TRI-CITIES, Tenn. (WJHL) – It is no secret the housing market has been tough for home buyers over the past year and buyers are not seeing any relief from rising home prices locally.
A report issued by the Northeast Tennessee Association of Realtors (NETAR) shows home sales are slowing slightly, but prices continue to hit new highs.
“Every month they are going up,” said Rick Chantry, president of NETAR.
The price tag on homes is forcing many locals out of the market. This comes as out-of-state buyers continue to move to the region at unprecedented rates, driving up the prices for Northeast Tennessee homes.
Chantry says in his 30-year career he has never seen the prices of homes rise this rapidly or witnessed this number of people moving here.
It comes down to the basic laws of supply and demand.
“We just don’t have enough houses and so people are willing to pay over what we are asking,” said Chantry.
While it is good on paper to bring more people and revenue into the region, Chantry adds it is directly impacting local buyers looking for their first home or an upgrade.
“It is hurting our local people more, and it is more difficult to find houses when they sell theirs,” said Chantry.
Even though home sales are slowing, the median listing price has increased every month this year, according to a NETAR report.
When it comes to inventory, if all homes were to sell right now there would be one month of inventory left. In a healthy market, it should be five or six months of inventory.
“People can’t find what they want. So, they are willing to pay more for it,” said Chantry.
New Again Houses, a national chain founded and based in Bristol, Tenn., reports this phenomenon is encouraging many home buyers to look instead into flipping homes or renovating an older home that needs a lot of work.
“Being able to purchase a house that you can fix up yourself could provide people access to homeownership, I think that’s a good thing,” said Matt Lavinder, founder of New Again Houses.
But, it doesn’t come without challenges. For example, the ongoing labor shortage presents a large obstacle.

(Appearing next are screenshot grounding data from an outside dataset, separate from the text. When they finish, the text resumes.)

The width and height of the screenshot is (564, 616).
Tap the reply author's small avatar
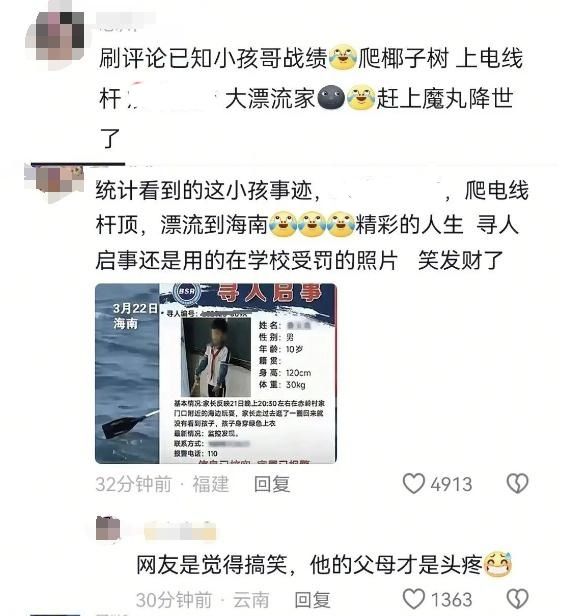click(x=108, y=528)
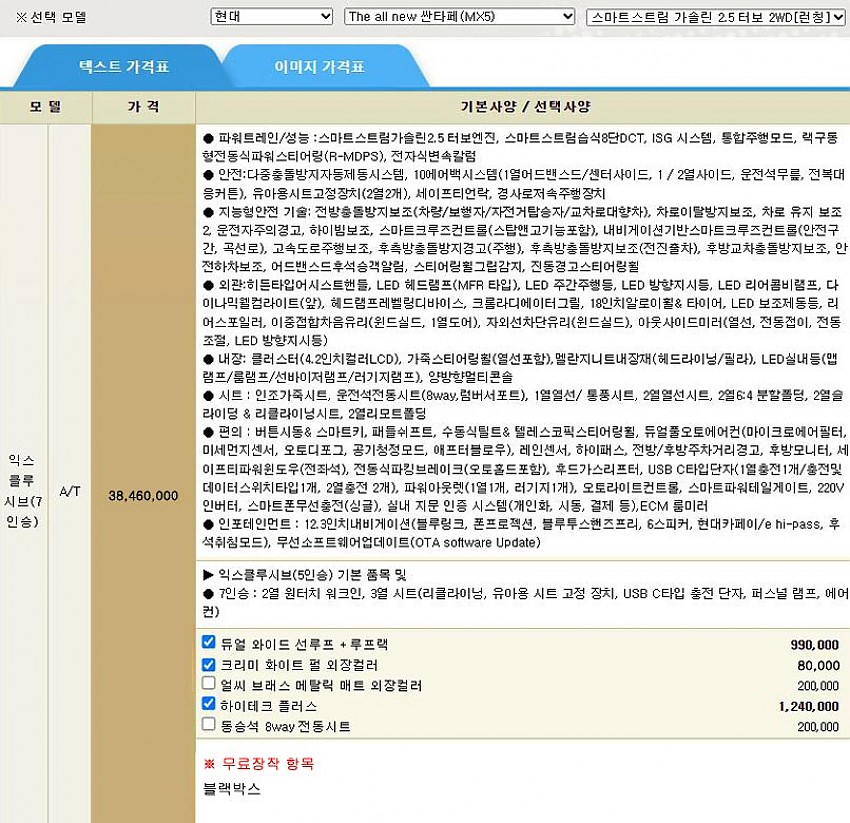Click the A/T transmission cell

coord(70,491)
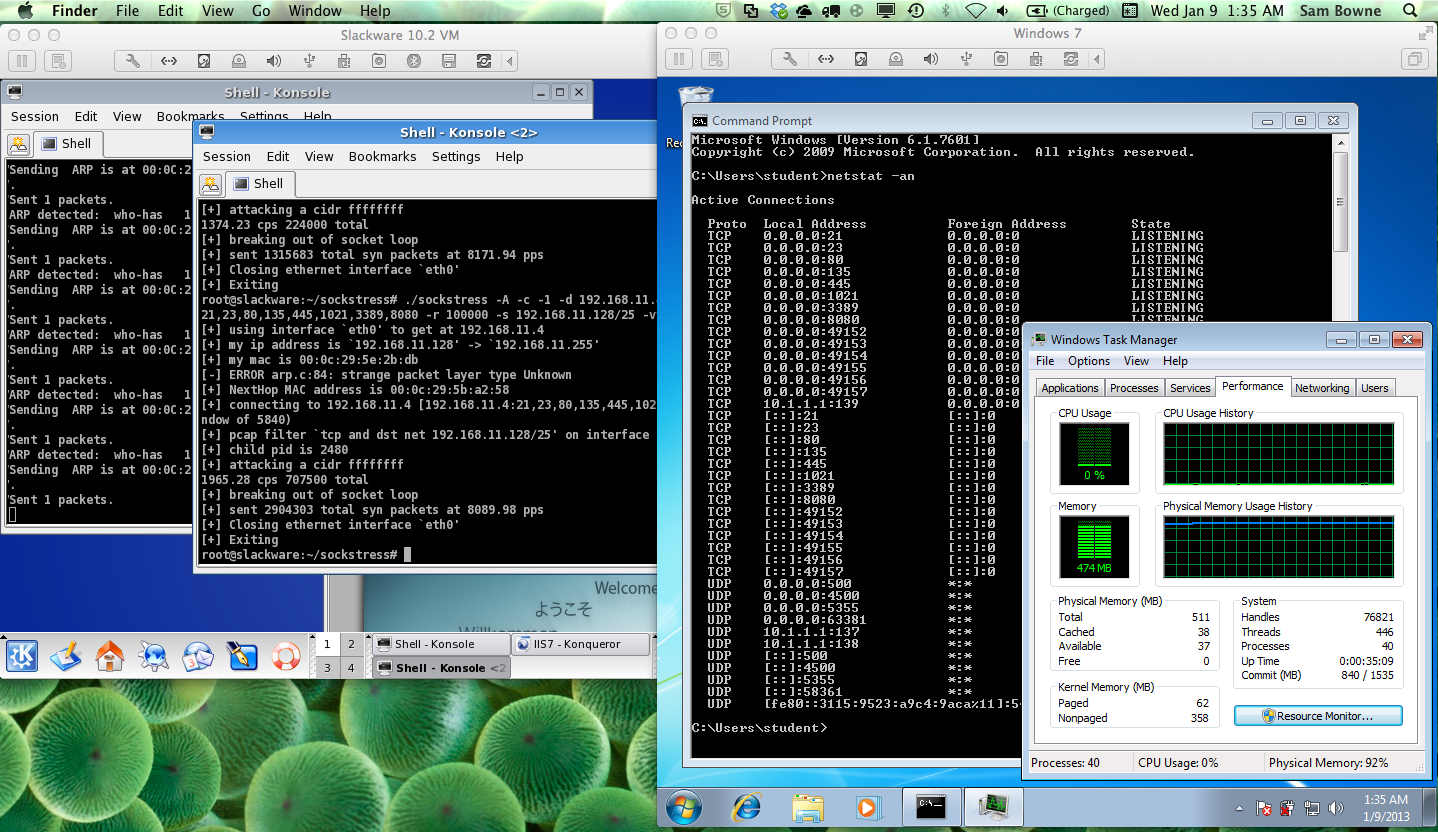The image size is (1438, 832).
Task: Open the Windows Start menu orb
Action: click(686, 806)
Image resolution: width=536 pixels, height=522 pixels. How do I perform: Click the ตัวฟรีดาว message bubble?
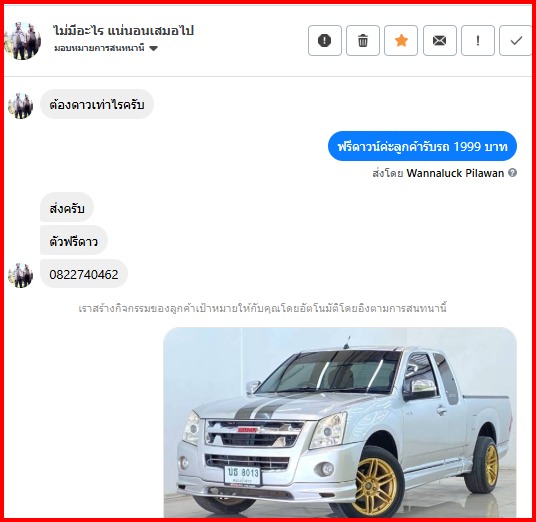coord(73,241)
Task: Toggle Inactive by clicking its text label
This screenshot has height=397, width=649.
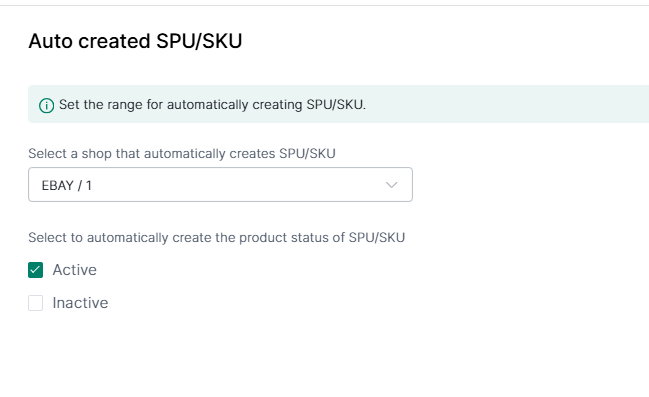Action: click(80, 303)
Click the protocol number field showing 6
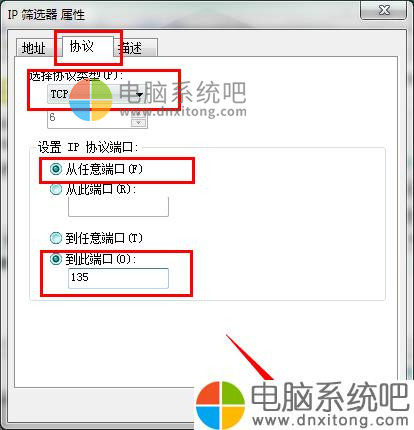Image resolution: width=414 pixels, height=430 pixels. tap(90, 119)
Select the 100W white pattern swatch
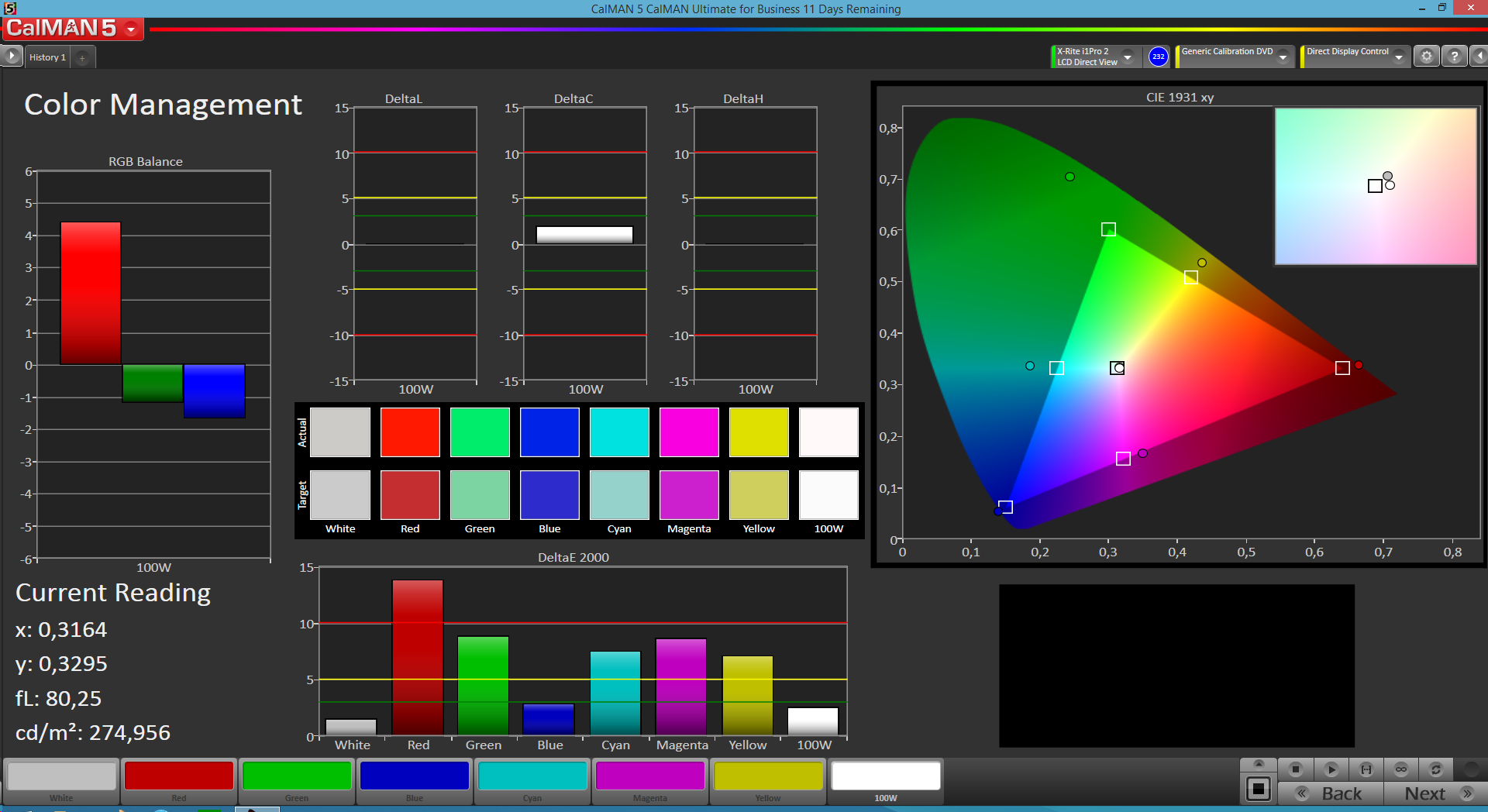 coord(886,781)
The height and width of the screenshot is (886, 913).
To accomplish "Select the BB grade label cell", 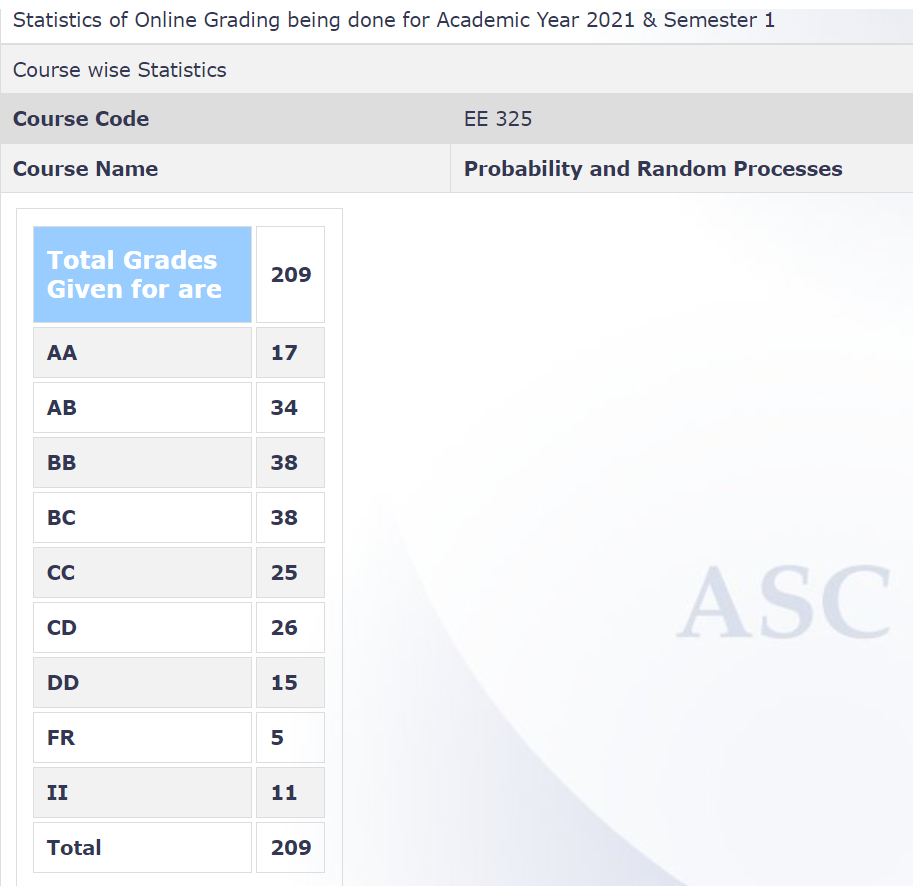I will (142, 463).
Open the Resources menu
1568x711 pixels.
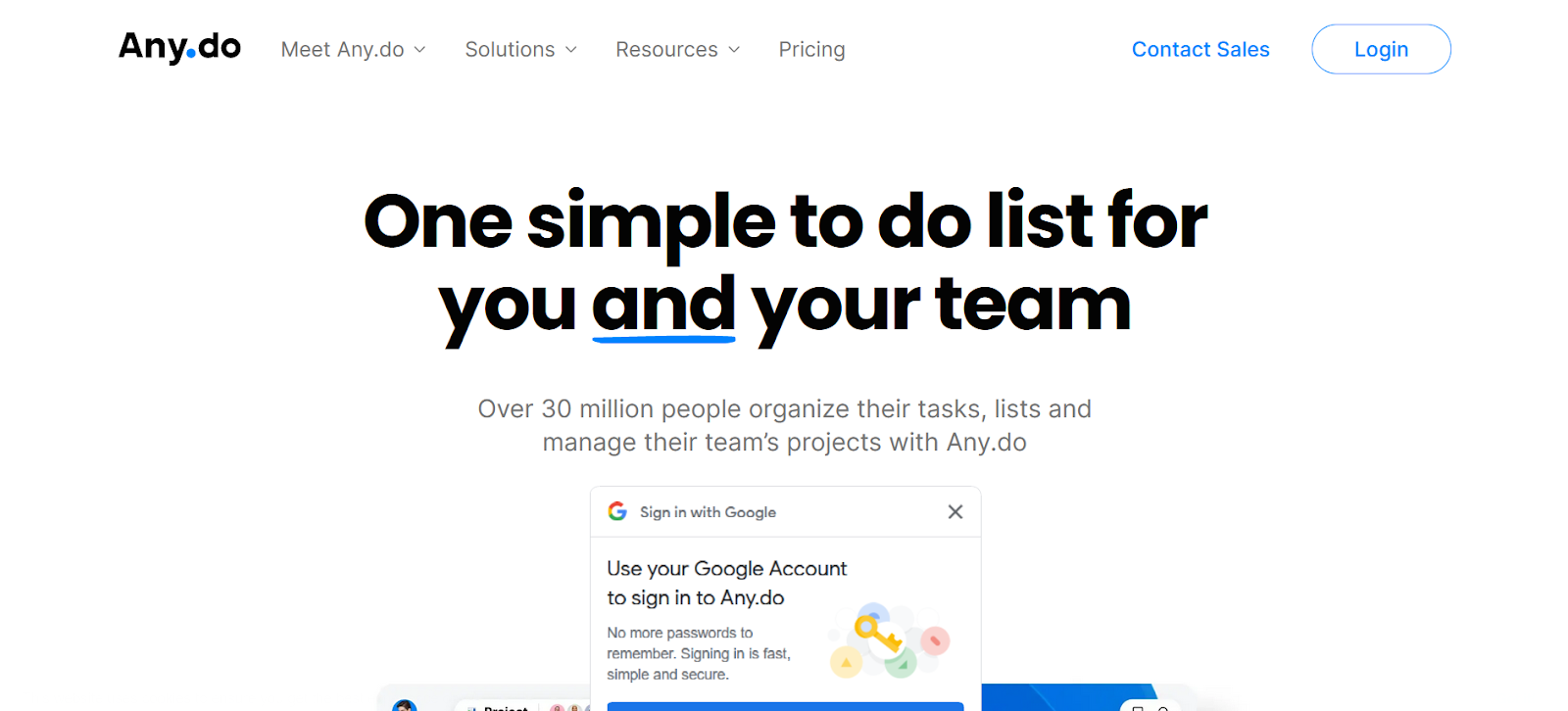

“It’s expensive, and it requires a lot of skilled people. That is a big project for someone,” said Lavinder. “It’s not a reality show, you do have to add value to the house.”
To do this, Lavinder says owners should fully understand the scope of how they want to add value to the home and then budget generously for the changes they want to make.
Chantry agrees there is a market to do this successfully, but the home buyer must plan ahead.
“Do your homework and work with a professional who knows what to do and how to do it,” said Chantry. “A rule of thumb is you are probably going to spend 20% more than you guess when you bought the house because of the fact that you don’t know what you are getting into when you open that wall up.”
Lavinder and Chantry agree that home ownership is something to be proud of and provides stability.
“If you don’t own a home, you are at the mercy of rental prices that you have no control over,” said Lavinder.